• **TO DO**:
Going through the entries below, tally the lines that hold the word "computer" and state the result alone.

• **AVAILABLE RECORDS**:
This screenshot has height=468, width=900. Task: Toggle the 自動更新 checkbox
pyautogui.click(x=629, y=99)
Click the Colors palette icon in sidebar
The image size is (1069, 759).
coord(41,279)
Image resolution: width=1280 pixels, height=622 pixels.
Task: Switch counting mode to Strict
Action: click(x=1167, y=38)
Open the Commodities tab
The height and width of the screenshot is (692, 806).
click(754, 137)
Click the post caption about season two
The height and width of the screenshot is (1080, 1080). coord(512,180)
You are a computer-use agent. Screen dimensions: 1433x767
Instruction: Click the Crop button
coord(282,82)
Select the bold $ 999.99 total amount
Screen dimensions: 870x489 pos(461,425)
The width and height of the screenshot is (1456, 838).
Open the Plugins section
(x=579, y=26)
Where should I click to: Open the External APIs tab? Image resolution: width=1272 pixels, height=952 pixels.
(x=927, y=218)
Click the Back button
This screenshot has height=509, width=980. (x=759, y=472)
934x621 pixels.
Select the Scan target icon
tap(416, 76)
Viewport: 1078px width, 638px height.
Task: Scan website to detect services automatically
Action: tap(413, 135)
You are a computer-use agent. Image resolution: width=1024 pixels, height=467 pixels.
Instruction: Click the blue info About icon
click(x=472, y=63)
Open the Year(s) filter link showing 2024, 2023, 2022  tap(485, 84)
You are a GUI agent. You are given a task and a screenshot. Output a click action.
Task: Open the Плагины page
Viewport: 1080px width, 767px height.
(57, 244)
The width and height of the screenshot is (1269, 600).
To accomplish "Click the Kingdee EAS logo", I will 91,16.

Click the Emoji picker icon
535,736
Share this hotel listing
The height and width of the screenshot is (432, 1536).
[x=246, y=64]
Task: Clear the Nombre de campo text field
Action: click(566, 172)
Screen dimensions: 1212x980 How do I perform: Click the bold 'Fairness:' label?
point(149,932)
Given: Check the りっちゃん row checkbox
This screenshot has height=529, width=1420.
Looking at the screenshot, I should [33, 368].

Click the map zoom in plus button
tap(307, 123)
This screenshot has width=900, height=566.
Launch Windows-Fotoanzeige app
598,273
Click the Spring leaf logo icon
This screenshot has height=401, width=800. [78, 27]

• **ANSWER SPACE**:
2